At the heart of EU migration policy and the current migration crises lies the EU’s dual but seemingly contradictory objectives of bringing about less migration – its current approach to the refugee crisis – and more migration, which is its current response to the Union’s demographic deficit.
Peo Hansen’s analysis of the big picture of EU migration explores how this fundamental problem has come about and how it might be resolved. Why, asks Hansen, doesn’t Brussels greet the refugees as a first, albeit modest step towards amending the EU’s demographic crisis? By comparing EU asylum policy and EU labour migration policy, the author shows that an important part of the answer to this question rests with an austere calculus that has effectively thwarted the type of expansive public investment and social citizenship regime that is needed to allow the EU’s shortage of workers to be perceived as congruent with the global refugee surplus.
Alongside his analysis of migration at the EU level, the author also examines developments in Germany and Sweden, two countries that initially took steps in the direction of such congruity, but which have since recoiled. The author explores why a policy of “welcome” that designated refugees as an economic necessity shifted to one of rejection that branded them as a fiscal burden and societal peril.

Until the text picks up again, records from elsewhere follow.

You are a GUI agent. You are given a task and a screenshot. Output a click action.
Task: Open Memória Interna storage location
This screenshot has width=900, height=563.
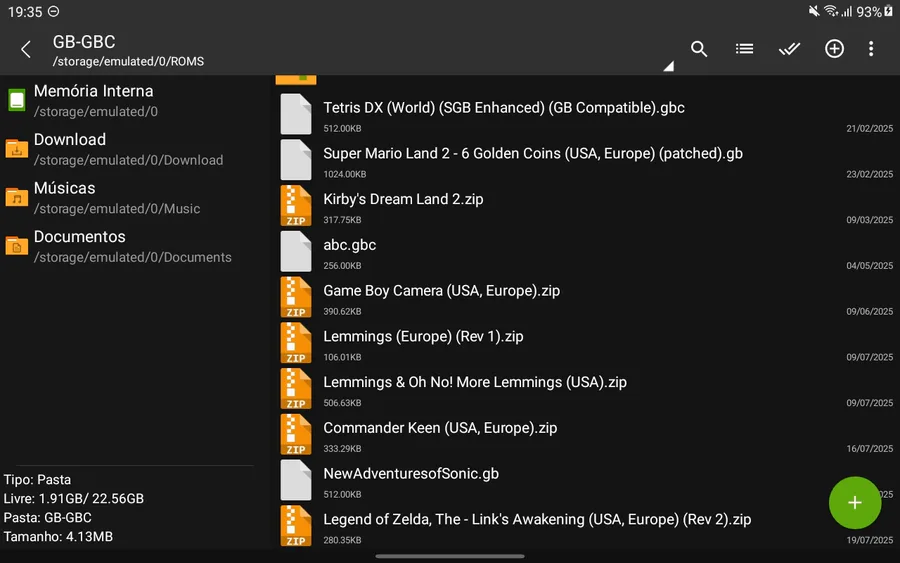tap(94, 100)
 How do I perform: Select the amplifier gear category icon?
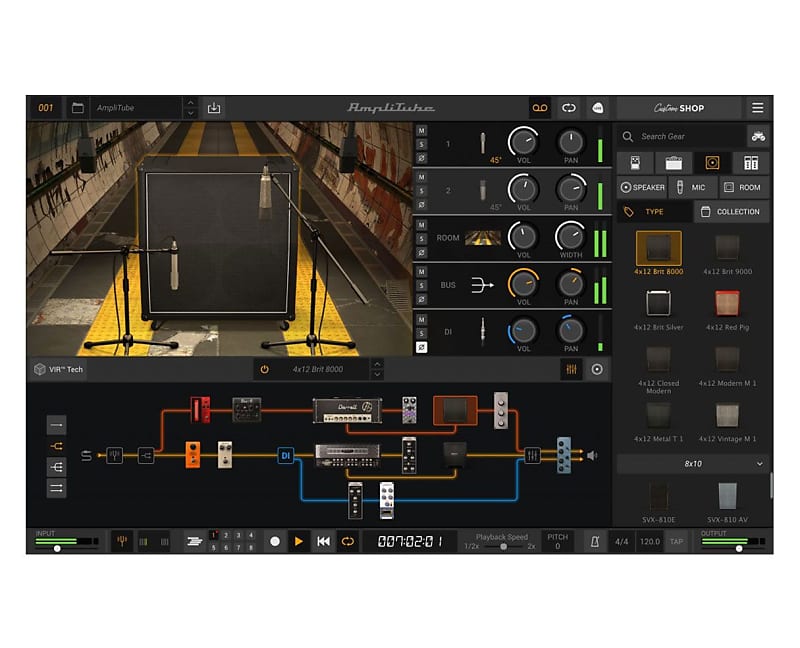[x=675, y=162]
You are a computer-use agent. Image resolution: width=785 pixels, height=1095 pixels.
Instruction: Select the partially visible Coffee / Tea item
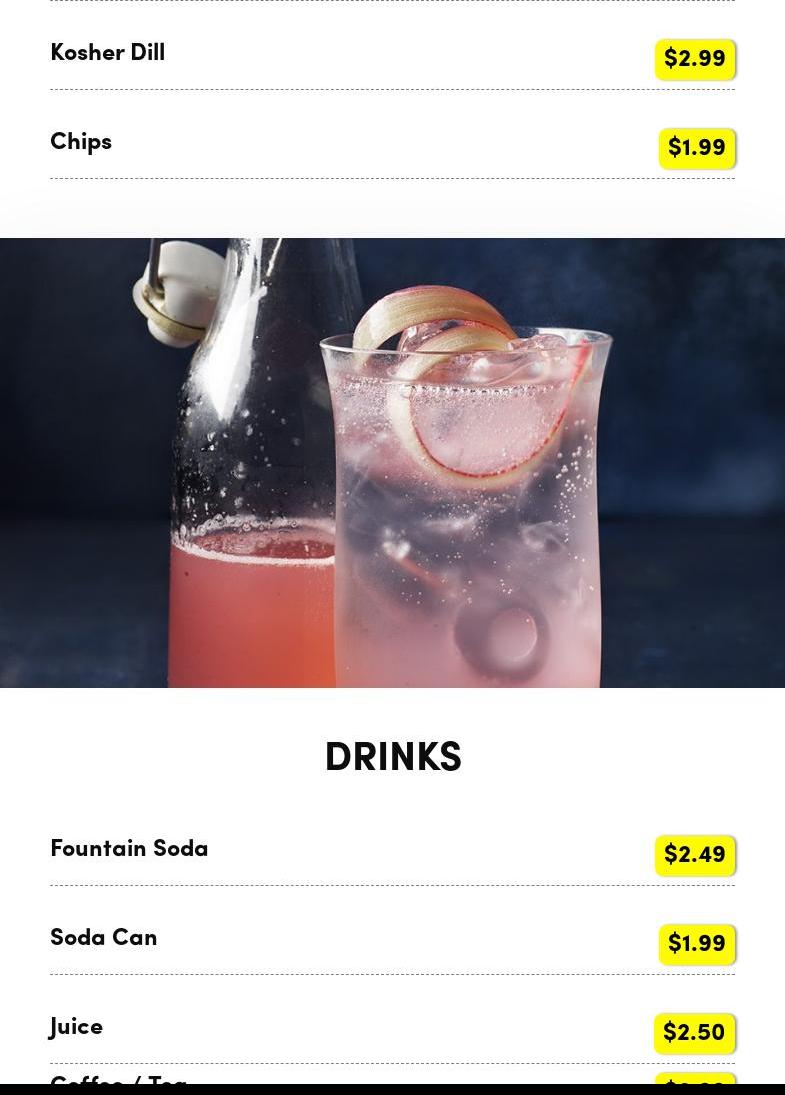pyautogui.click(x=118, y=1080)
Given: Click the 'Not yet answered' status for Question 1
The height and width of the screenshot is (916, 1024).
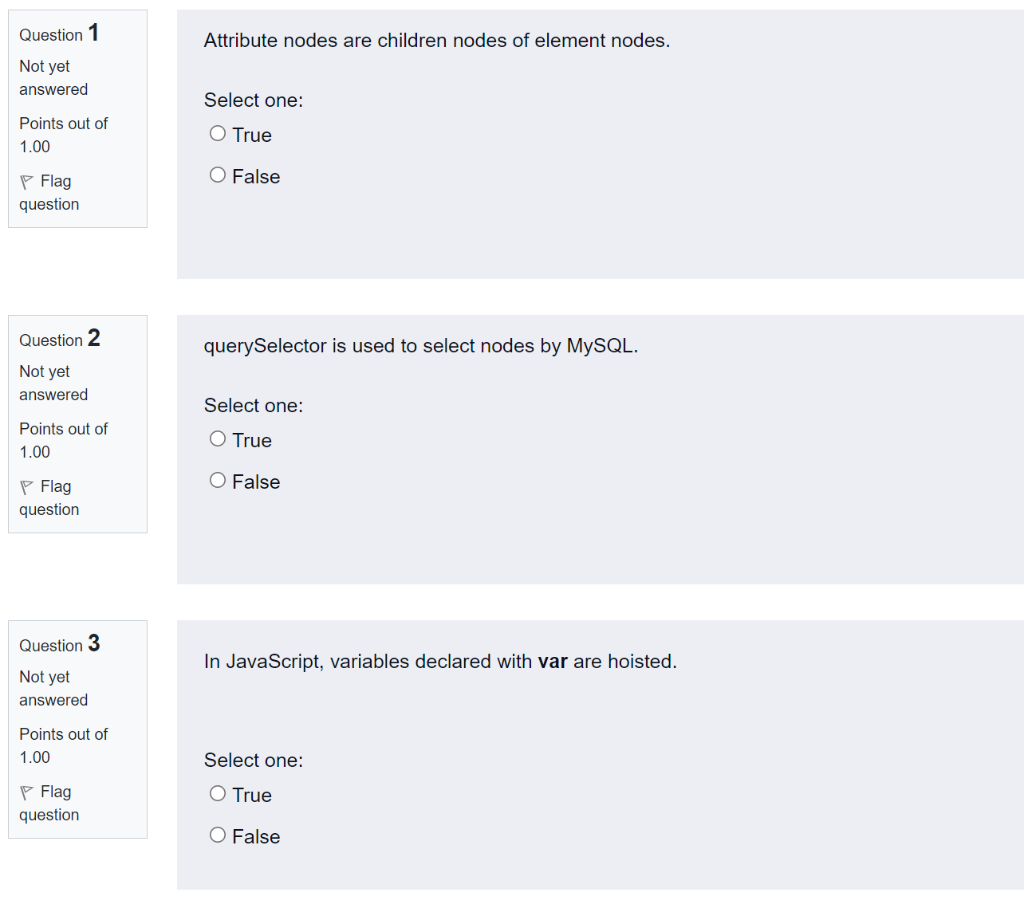Looking at the screenshot, I should click(x=52, y=77).

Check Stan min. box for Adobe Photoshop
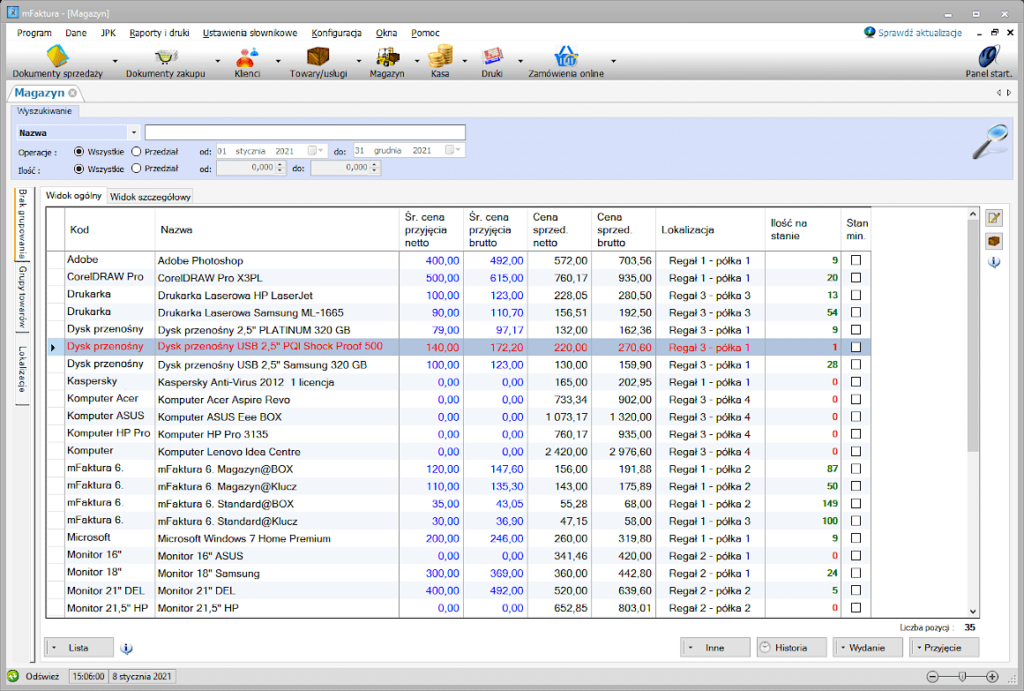click(x=856, y=260)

Peo Hansen is Professor of Political Science at the Institute for Research on Migration, Ethnicity and Society (REMESO), Linkoping University, Sweden. He has written extensively on questions of migration, citizenship and identity and how they relate to the political economy of European integration. His books include The Politics of European Citzenship (with Sandy Brian Hager) and Eurafrica: The Untold History of European Integration and Colonialism (with Stefan Jonsson).